Cet éloge d'Ibn al-Fârid, est en fait une invitation au voyage mystique, à l'initiation spirituelle, et à la contemplation. Le soufisme désigne avant tout une attitude spirituelle de l'homme, que ne limite aucune frontière ni de temps ni d'espace. Il est aussi actuel aujourd'hui qu'à sa naissance. Il exprimerait cette force mystique qui soulève toute religion. Il libère la méditation, l'amour, l'extase. Il fraye une voie à l'irruption du divin. C'est la foi vécue comme le souligne Massignon à propos de Hallaj :« Quand Dieu prend un cœur, il le vide de ce qui n'est pas Lui ; quand il aime un serviteur il incite les autres à le persécuter pour que ce serviteur vienne se serrer contre Lui. ».
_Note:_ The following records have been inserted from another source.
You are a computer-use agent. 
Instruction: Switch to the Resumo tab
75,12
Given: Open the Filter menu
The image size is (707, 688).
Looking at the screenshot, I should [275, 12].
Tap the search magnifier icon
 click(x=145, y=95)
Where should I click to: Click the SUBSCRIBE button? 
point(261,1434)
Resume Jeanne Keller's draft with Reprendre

Comme l'eau donne naissance à des fleurs différentes selon la terre qui la reçoit, les disciples d'une voie pourront paraître différents selon les pays, mais ils s'abreuvent tous à une source unique, et parcourent le même chemin, chacun à sa façon. C'est cela qui fait d'eux des frères spirituels, au - delà des différences extérieures. Shoshtari n'a cessé de traduire pour ces disciples cette idée, d'un avertissement divin heurtant l'âme comme un choc impérieux. Dieu nous attire à Lui, par une sorte d'aimantation magnétique qui finit par « briser le talisman » corporel où l'âme est prisonnière ici - bas. Dieu frappa sans relâche à la porte de l'âme, à quoi elle ne peut que répondre par un cri bref, un tressaillement « comme la voix qui réveille celui qui dort ».
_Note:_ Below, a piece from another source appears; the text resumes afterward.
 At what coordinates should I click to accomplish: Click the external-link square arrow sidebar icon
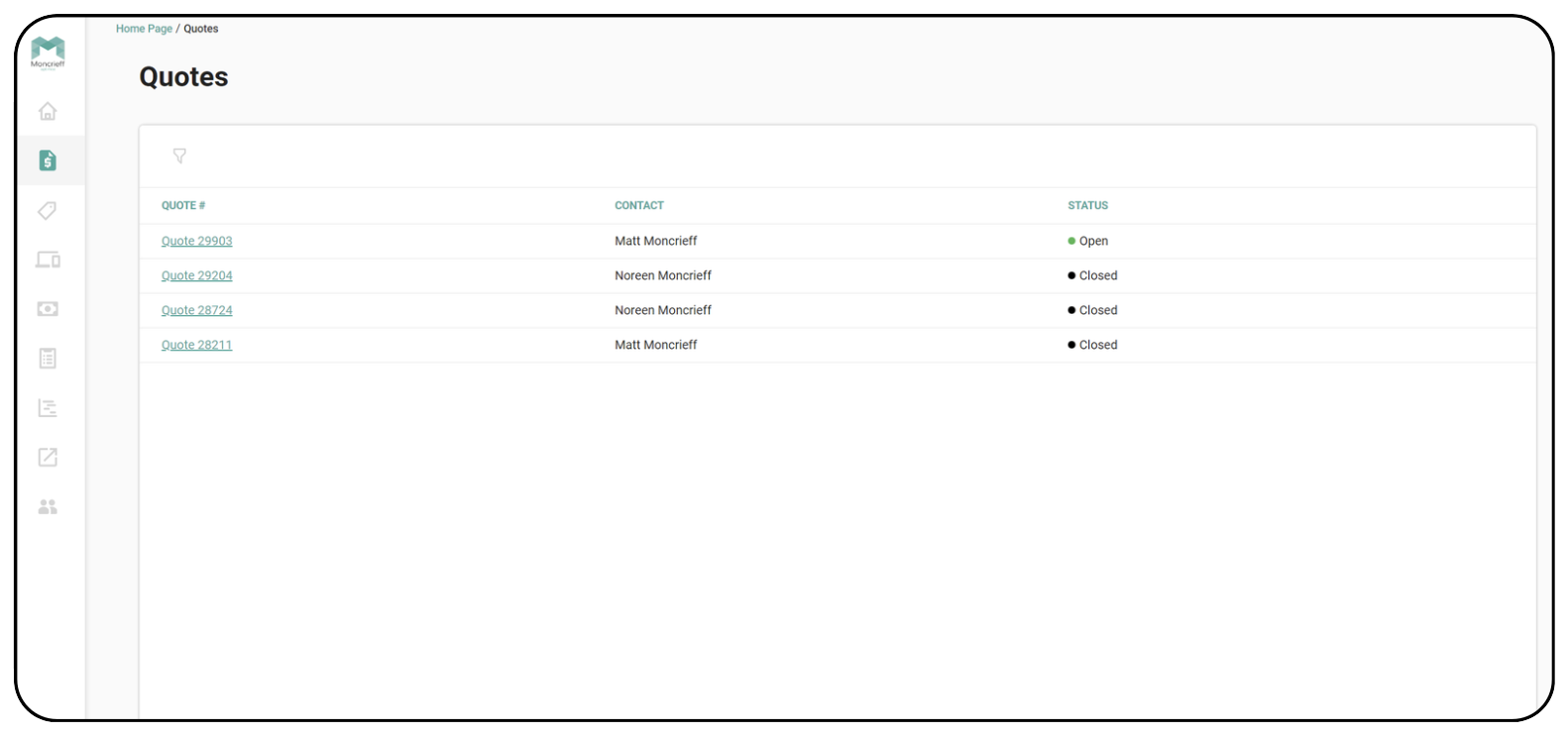pyautogui.click(x=48, y=457)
"O Nuit, que tu te prolonges ou que tu t'abrèges, ce m'est un devoir que te veiller. » S'exclama ainsi Ali Shoshtari le maître du samaâ , poète mystique andalou, né à Cadix vers 1203, ayant d'abord vécu au Maroc, avant de voyager en Orient :
« Un cheikh du pays de Meknès
A travers les souks va chantant
En quoi les hommes ont-ils à faire avec moi
En quoi ai-je à faire avec eux ?... »
Ce qui reste de Shoshtari, comme des maîtres spirituels qui lui ont succéder depuis, c'est cette actualisation poignante de l'instant, où ils veulent nous faire rejoindre l'éternel. « L'instant est une coquille de nacre close ; quand les vagues l'auront jetée sur la grève de l'éternité, ses valves s'ouvriront ». Il n'en disait pas davantage pour laisser comprendre qu'alors on verra dans quelles coquilles les instants passés avec Dieu ont engendré la Perle de l'Union.Ce à quoi fait échos NIYAZI MISRI, poète mystique turc du 17ème siècle :
« Après avoir voguer sur la mer de l'esprit dans la barque matérielle de mon corps, J'ai habité le palais de ce corps, qu'il soit renversé et détruit ; »
OUI, l'instant est une coquille de nacre close ; quand les vagues l'auront jeté sur la grève de l'éternité, ses valves s'ouvriront.